Start of Block

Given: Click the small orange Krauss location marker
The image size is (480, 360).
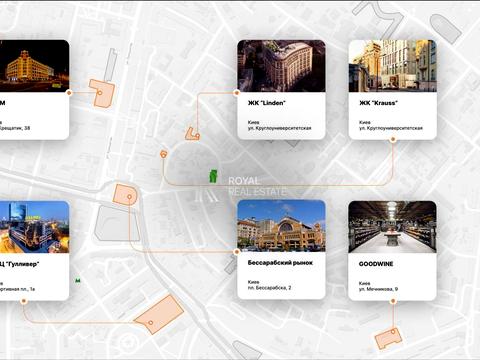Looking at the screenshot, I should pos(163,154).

End of Block
Start of Block

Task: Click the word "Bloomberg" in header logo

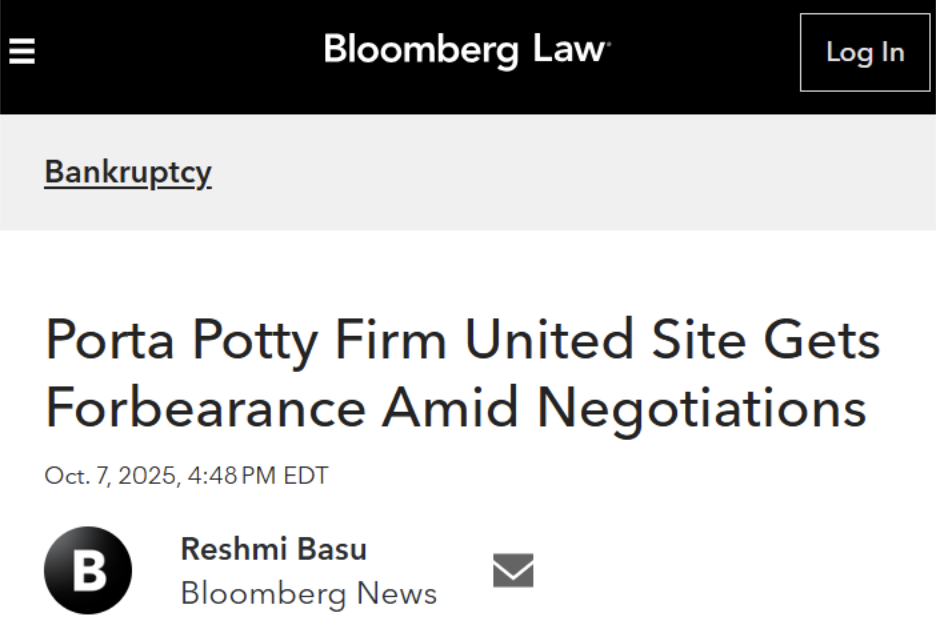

End of Block
Start of Block

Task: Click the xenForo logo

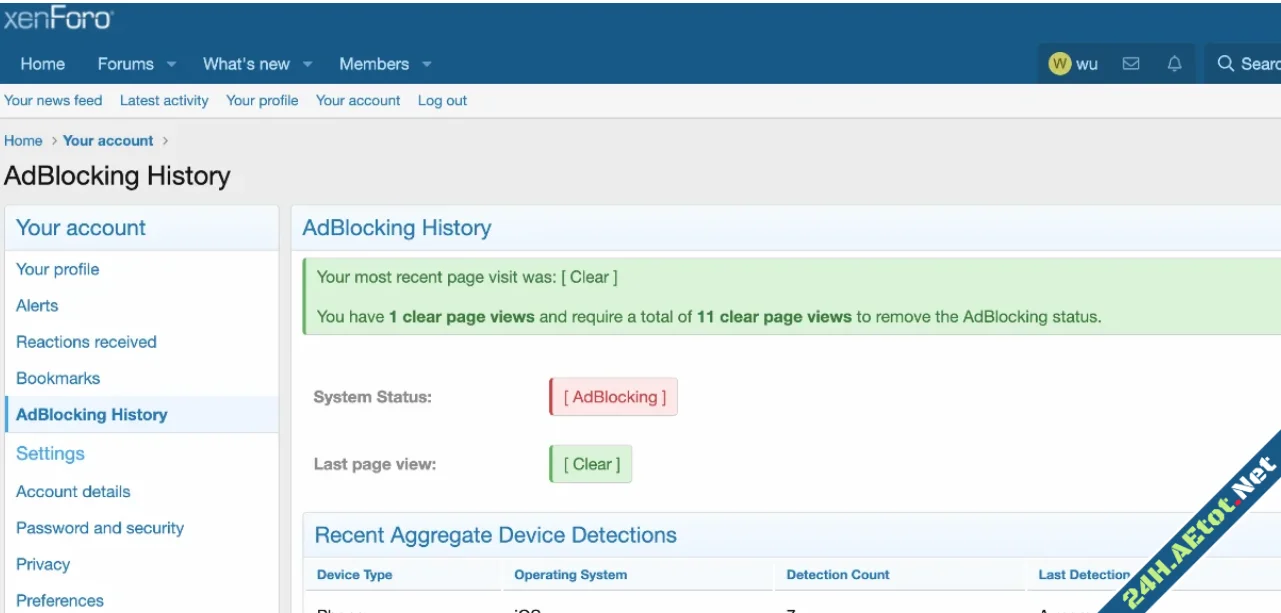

End of Block

What is required -> Go through the entries above and copy each line holding the string "Task".

Answer to this exercise ->
Task: Click the word "Bloomberg" in header logo
Task: Click the xenForo logo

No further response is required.